- _Page excerpt_
Dream Big

"These riders, once not even considered worthy of a training ride, are about to steal the day." --Phil Liggett

Saturday, April 25, 2009

Parlez Vous French Creek?

Treasa, Francine and I embarked on a wee road trip to French Creek where we finally encountered Spring.We missed Naomi who's recovering from the Boston Marathon and M who went to road racing camp. Suckers. They missed not only a great ride, but the Batmobile at a Turnpike rest stop. Check out this lunacy:
I don't know my way around French Creek, so I dutifully followed Frankie who seemed to know what she was doing. I almost puked going up the ghastly climb to the water tower. I'd like to attribute the nausea to the sudden temperature change, but alas I fear it's simply me being a lousy climber.

I activiated the self-timer, propped the camera on Frankie's saddle, and wound up with this shot:
Not bad, eh? I love the self-timer. Treasa looks so serious. Relax, T, we're on a bike ride!

- _Supplied material_
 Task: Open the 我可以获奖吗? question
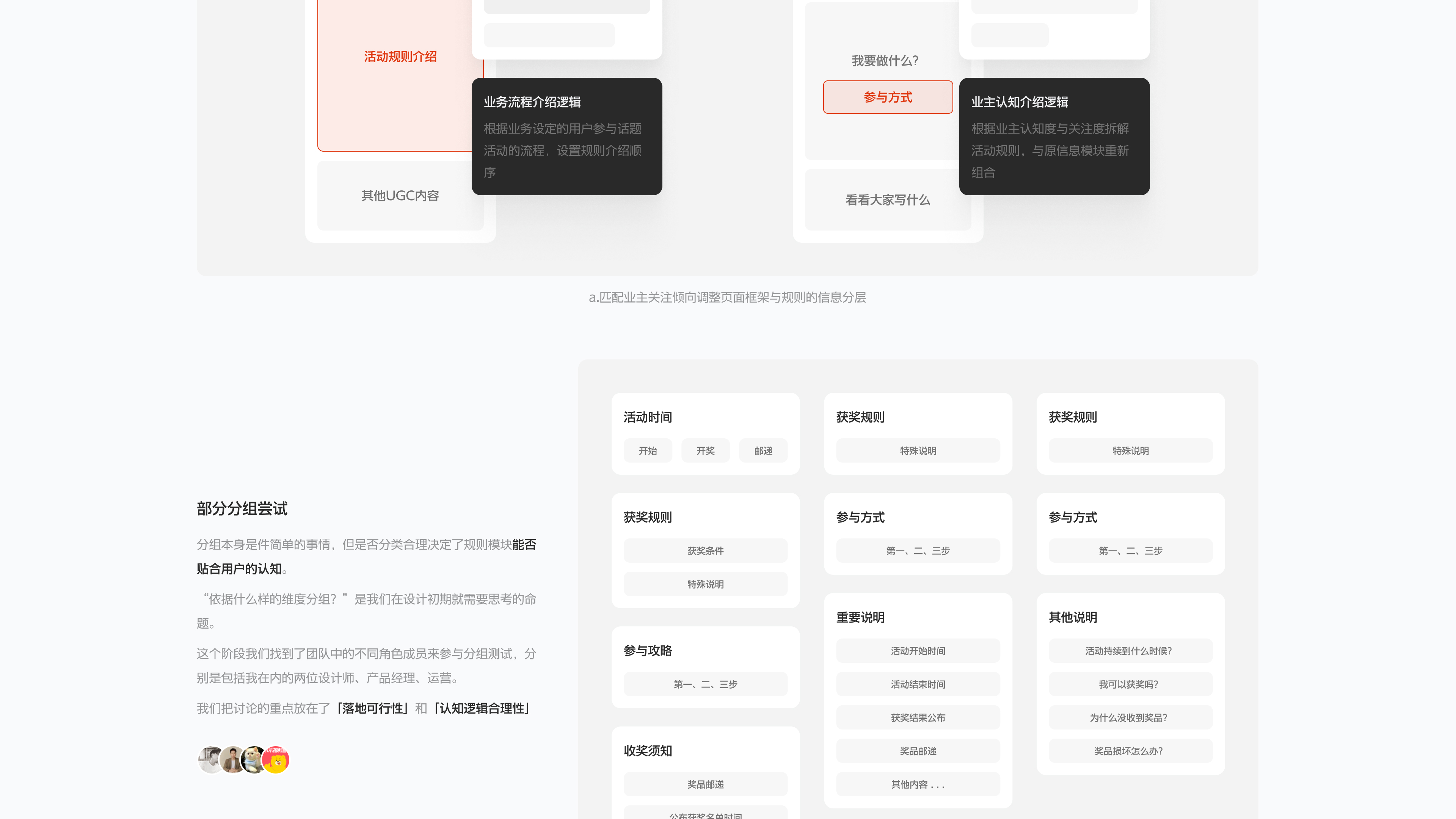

- _Task instructions_
**a)** Using the blog post, answer these:
(i) Where did M go instead of joining the ride?
(ii) Where did the riders see the Batmobile?
(iii) Where was the camera propped for the self-timer shot?
**b)** Rewrite the part of the blog post starting with "Saturday, April 25, 2009" and going on through "a bike ride!", putting "delay timer" wherever "self-timer" appears.

- _Outputs by task_
**a)**
(i) Road racing camp.
(ii) At a Turnpike rest stop.
(iii) On Frankie's saddle.

**b)**
Saturday, April 25, 2009

Parlez Vous French Creek?

Treasa, Francine and I embarked on a wee road trip to French Creek where we finally encountered Spring.We missed Naomi who's recovering from the Boston Marathon and M who went to road racing camp. Suckers. They missed not only a great ride, but the Batmobile at a Turnpike rest stop. Check out this lunacy:
I don't know my way around French Creek, so I dutifully followed Frankie who seemed to know what she was doing. I almost puked going up the ghastly climb to the water tower. I'd like to attribute the nausea to the sudden temperature change, but alas I fear it's simply me being a lousy climber.

I activiated the delay timer, propped the camera on Frankie's saddle, and wound up with this shot:
Not bad, eh? I love the delay timer. Treasa looks so serious. Relax, T, we're on a bike ride!